De 1990 a 2013, o percentual de crianças com idade escolar obrigatória fora da escola caiu 64%, passando de 19,6% para 7% (Pnad). No entanto, mesmo com tantos avanços, mais de 3 milhões de meninos e meninas ainda estão fora da escola (Pnad, 2013). E essa exclusão escolar tem rosto e endereço: quem está fora da escola são pobres, negros, indígenas e quilombolas. Uma parcela tem algum tipo de deficiência. E grande parte vive nas periferias dos grandes centros urbanos, no Semiárido, na Amazônia e na zona rural. Muitos deixam a escola para trabalhar e contribuir com a renda familiar.

Quase 1,7 milhão de crianças e adolescentes de 5 a 15 anos ainda trabalham no Brasil (Pnad 2014). Embora, entre 2007 e 2014, o trabalho nessa faixa etária tenha caído 44%, de 2013 para 2014, o número de meninas e meninos entre 5 e 15 anos trabalhando no País subiu 8%.

O Brasil avançou no controle da transmissão do HIV de mães para bebês – a chamada transmissão vertical do vírus da aids. Dados do Boletim Epidemiológico do Ministério da Saúde, divulgado em 2014, indicavam que caiu pela metade o número de casos de aids por transmissão vertical em crianças com menos de 5 anos entre 1995 e 2013, quando foram registrados 374 casos. No entanto, cresce o número de adolescentes infectados pelo HIV. Entre 2004 e 2013, o número de novos casos em meninos com idades entre 15 e 19 anos aumentou em 53% (Ministério da Saúde, Boletim Epidemiológico, 2014).

Para o UNICEF, a face mais trágica das violações de direitos que afetam meninos e meninas no Brasil são os homicídios de adolescentes. De 1990 a 2014, o número de homicídios de brasileiros de até 19 anos mais que dobrou: passou de 5 mil para 11,1 mil casos ao ano (Datasus, 2014). Isso significa que, em 2014, a cada dia, 30 crianças e adolescentes foram assassinados*.

As vítimas têm cor, classe social e endereço. São em sua maioria meninos negros, pobres, que vivem nas periferias e áreas metropolitanas das grandes cidades. A taxa de homicídio entre adolescentes negros é quase quatro vezes maior do que aquela entre os brancos: 36,9 a cada 100 mil habitantes, contra 9,6 entre os brancos (Datasus, 2013).

Dos adolescentes que morrem no País, 36,5% são assassinados. Na população total, esse percentual é de 4,8% (Índice de Homicídios na Adolescência no Brasil, 2015). Esse cenário perturbador coloca o Brasil em segundo lugar no ranking dos países com maior número de assassinatos de meninos e meninas de até 19 anos, atrás apenas da Nigéria (Hidden in Plain Sight, UNICEF, 2014).
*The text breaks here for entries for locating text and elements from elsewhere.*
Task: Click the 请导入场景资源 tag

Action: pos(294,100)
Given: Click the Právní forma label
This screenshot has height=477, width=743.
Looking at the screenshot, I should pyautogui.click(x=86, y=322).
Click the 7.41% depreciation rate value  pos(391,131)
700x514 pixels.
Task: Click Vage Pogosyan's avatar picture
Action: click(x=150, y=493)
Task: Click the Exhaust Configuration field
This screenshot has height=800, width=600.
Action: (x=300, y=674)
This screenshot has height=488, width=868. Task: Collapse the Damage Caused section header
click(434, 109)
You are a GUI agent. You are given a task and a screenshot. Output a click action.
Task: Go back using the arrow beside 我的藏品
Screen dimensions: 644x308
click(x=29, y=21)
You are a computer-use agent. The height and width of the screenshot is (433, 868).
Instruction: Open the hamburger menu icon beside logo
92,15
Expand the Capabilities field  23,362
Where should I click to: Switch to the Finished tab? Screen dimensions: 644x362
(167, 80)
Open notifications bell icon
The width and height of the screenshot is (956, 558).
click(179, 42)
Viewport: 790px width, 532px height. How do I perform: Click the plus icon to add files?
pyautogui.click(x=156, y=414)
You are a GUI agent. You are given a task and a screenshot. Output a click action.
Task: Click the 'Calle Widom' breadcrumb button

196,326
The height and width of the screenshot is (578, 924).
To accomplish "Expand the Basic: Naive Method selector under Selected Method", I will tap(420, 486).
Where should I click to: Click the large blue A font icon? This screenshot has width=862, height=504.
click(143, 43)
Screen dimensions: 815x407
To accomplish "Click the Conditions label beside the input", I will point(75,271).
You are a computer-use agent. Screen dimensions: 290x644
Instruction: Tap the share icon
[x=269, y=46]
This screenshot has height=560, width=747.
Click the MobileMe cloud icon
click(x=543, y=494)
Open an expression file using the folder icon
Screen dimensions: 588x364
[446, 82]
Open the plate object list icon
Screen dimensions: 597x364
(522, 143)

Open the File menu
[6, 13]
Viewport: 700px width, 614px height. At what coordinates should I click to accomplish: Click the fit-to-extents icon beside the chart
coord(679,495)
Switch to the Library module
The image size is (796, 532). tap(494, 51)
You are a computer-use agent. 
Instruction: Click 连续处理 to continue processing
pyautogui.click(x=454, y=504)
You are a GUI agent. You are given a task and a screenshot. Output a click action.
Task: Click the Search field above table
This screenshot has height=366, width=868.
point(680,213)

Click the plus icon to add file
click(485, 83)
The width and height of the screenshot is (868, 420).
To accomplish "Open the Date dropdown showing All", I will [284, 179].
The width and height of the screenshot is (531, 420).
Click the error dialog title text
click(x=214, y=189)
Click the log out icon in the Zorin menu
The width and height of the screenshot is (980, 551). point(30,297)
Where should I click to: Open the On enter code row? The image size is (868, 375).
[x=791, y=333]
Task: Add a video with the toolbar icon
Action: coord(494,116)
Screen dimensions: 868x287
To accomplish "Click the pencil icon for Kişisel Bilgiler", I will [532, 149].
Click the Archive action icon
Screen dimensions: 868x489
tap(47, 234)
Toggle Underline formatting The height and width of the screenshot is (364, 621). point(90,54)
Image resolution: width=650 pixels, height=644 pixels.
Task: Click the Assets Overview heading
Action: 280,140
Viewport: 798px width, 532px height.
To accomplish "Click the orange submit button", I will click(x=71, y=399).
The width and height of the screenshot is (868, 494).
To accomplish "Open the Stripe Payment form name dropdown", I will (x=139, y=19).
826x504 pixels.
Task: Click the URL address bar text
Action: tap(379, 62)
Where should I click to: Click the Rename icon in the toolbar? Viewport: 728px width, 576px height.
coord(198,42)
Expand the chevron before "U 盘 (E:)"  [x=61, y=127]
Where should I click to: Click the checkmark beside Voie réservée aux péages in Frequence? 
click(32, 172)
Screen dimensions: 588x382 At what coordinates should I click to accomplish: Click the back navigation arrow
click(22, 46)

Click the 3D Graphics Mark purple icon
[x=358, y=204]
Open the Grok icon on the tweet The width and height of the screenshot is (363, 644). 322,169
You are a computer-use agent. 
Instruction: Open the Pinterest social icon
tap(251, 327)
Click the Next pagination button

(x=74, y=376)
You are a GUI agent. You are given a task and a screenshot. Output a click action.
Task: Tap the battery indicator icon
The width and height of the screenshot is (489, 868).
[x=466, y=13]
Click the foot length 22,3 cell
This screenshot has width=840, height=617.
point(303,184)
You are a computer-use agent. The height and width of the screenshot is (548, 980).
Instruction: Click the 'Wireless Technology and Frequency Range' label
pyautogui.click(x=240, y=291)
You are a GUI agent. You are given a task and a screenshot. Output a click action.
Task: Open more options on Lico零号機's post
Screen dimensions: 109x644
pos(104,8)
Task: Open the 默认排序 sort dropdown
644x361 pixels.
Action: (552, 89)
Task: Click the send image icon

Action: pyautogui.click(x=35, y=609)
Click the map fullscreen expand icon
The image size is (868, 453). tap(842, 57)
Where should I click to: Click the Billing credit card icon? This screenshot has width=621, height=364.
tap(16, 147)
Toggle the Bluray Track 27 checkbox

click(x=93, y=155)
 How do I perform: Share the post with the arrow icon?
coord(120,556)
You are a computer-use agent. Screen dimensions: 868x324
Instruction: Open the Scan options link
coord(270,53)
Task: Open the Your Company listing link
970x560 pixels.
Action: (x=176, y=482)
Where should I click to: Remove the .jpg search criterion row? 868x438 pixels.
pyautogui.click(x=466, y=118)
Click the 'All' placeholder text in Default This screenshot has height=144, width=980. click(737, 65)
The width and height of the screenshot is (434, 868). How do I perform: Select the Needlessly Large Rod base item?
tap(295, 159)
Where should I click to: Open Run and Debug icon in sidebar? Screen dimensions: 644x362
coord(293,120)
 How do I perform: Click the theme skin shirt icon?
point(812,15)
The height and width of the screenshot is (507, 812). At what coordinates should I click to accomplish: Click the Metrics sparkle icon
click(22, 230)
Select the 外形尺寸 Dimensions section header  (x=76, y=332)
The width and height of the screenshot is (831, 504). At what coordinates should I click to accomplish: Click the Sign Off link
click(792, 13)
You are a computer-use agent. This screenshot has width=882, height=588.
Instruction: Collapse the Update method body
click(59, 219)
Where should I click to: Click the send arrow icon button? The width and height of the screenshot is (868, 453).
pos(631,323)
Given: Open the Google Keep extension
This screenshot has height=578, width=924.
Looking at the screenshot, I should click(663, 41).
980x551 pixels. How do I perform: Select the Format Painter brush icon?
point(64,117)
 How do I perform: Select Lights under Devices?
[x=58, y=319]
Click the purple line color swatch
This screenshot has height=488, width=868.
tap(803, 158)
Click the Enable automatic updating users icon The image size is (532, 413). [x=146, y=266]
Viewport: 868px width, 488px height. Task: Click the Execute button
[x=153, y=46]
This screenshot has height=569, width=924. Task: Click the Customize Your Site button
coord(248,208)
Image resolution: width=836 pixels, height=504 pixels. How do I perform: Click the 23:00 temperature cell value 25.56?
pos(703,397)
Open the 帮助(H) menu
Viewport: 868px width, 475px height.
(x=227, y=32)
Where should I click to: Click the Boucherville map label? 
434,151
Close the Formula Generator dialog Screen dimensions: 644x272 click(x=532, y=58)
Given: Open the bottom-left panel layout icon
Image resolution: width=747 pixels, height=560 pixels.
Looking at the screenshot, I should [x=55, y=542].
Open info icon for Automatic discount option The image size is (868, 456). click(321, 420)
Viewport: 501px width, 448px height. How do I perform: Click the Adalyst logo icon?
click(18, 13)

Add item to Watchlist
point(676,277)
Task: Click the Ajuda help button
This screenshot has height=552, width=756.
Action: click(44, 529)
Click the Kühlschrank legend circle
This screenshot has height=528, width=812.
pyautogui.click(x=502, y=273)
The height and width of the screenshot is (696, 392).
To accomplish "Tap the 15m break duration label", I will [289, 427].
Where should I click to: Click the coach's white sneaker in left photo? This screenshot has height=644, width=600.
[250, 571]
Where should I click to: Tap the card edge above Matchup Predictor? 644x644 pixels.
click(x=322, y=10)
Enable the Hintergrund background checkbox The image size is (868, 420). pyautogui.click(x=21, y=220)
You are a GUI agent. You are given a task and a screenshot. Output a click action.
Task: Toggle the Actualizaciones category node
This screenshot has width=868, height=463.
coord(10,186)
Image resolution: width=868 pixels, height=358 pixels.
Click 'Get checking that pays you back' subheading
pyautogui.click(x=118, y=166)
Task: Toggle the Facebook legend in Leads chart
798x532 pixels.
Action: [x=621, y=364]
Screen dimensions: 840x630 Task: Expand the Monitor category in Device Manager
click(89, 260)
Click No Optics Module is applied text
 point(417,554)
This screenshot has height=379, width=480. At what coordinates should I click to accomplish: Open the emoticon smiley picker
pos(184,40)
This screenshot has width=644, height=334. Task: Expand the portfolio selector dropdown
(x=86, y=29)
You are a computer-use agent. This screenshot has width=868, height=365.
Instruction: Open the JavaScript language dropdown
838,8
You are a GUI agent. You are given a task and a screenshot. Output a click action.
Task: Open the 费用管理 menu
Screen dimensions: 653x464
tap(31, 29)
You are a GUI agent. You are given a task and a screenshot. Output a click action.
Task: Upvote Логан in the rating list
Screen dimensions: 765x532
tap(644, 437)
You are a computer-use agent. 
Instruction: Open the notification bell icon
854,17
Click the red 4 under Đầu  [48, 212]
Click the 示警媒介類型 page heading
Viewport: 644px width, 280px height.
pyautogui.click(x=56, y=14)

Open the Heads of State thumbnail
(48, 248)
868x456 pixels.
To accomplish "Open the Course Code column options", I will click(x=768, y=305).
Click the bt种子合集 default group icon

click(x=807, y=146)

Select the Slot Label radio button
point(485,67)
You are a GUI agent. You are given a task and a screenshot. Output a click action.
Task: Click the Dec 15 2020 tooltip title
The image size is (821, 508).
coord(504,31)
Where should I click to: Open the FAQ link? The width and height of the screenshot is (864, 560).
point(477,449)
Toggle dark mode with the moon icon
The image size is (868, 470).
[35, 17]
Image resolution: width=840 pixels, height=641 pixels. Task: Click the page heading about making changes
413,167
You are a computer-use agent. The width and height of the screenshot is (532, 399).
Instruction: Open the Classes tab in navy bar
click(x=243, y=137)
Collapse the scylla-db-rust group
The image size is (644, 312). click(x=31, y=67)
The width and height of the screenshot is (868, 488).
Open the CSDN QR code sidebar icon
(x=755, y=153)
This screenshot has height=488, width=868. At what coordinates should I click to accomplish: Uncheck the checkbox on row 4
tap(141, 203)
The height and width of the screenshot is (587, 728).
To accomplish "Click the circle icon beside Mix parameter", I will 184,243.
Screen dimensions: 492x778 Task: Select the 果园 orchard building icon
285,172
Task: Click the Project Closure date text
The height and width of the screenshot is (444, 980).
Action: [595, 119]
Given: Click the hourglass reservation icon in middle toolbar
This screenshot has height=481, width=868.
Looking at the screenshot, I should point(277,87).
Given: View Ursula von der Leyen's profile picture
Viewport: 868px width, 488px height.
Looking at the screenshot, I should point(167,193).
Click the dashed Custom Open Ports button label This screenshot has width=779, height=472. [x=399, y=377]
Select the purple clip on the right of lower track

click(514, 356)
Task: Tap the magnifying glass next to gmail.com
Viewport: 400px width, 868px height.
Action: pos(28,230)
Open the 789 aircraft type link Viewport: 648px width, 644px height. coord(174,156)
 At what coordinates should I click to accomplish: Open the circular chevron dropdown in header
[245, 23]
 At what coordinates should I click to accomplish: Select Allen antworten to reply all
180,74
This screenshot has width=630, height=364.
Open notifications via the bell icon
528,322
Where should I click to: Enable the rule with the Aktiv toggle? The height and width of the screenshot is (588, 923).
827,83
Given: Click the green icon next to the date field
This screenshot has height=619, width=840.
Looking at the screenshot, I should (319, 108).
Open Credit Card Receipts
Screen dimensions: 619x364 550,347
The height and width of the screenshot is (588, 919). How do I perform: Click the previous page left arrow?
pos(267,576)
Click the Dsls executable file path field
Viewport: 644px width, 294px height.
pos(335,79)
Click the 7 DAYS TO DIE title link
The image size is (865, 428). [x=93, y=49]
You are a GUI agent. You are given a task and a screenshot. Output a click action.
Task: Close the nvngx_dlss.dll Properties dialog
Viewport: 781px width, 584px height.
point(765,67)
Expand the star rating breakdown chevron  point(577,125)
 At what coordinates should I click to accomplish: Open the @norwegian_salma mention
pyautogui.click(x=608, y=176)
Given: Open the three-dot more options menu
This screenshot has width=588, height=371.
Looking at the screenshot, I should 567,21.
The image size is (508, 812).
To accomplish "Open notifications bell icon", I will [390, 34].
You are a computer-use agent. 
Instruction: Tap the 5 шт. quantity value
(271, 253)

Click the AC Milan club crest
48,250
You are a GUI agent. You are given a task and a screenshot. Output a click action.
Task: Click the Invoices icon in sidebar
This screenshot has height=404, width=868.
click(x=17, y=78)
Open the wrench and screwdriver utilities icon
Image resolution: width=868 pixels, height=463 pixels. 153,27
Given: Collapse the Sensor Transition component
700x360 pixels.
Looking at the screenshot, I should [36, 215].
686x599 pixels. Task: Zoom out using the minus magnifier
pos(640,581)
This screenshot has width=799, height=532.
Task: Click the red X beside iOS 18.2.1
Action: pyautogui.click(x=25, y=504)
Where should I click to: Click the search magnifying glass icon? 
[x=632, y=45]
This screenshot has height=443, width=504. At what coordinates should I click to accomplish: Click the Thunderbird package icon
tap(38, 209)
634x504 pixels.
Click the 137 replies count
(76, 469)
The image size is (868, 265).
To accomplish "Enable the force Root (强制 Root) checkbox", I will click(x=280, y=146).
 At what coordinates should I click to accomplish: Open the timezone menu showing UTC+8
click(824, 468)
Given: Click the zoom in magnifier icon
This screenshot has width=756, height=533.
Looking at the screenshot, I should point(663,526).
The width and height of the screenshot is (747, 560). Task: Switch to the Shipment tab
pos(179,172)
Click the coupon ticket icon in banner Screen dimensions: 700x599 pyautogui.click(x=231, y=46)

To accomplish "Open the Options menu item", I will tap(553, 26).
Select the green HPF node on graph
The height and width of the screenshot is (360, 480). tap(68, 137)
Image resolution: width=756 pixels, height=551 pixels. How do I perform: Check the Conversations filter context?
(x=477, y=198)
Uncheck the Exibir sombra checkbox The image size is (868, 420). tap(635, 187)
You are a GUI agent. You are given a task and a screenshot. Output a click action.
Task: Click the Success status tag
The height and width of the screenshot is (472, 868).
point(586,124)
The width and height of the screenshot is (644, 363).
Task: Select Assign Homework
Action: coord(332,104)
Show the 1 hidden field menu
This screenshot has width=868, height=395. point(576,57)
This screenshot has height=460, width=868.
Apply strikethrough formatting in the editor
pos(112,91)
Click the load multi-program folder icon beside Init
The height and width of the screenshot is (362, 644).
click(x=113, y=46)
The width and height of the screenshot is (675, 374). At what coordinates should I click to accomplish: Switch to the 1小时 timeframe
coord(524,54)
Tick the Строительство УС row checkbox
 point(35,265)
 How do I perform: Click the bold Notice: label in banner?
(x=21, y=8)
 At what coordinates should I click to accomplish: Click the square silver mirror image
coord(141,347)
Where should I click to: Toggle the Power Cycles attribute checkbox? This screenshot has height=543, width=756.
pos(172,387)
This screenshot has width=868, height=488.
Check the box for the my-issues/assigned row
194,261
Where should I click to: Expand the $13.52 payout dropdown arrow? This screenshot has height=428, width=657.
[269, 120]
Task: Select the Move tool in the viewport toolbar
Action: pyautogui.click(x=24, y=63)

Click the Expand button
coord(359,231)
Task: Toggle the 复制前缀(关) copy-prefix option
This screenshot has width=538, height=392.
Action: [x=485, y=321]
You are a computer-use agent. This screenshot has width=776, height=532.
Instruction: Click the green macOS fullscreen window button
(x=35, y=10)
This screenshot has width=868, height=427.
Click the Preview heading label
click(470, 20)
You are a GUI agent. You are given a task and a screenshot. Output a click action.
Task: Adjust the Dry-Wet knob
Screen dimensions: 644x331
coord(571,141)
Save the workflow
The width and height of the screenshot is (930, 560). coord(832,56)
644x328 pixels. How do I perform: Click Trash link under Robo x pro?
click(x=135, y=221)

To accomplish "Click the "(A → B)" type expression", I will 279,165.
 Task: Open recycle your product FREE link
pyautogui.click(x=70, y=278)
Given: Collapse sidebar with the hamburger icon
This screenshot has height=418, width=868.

O Brasil tem uma das legislações mais avançadas do mundo no que diz respeito à proteção da infância e da adolescência. No entanto, é necessário adotar políticas públicas capazes de combater e superar as desigualdades geográficas, sociais e étnicas do País e celebrar a riqueza de sua diversidade.

O UNICEF reitera, mais uma vez, seu compromisso de atuar lado a lado do Brasil para a garantia dos direitos de todas as crianças e todos os adolescentes brasileiros. Sem exceção.

* Estimativa feita pelo UNICEF no Brasil baseada em dados do Datasus, 2014.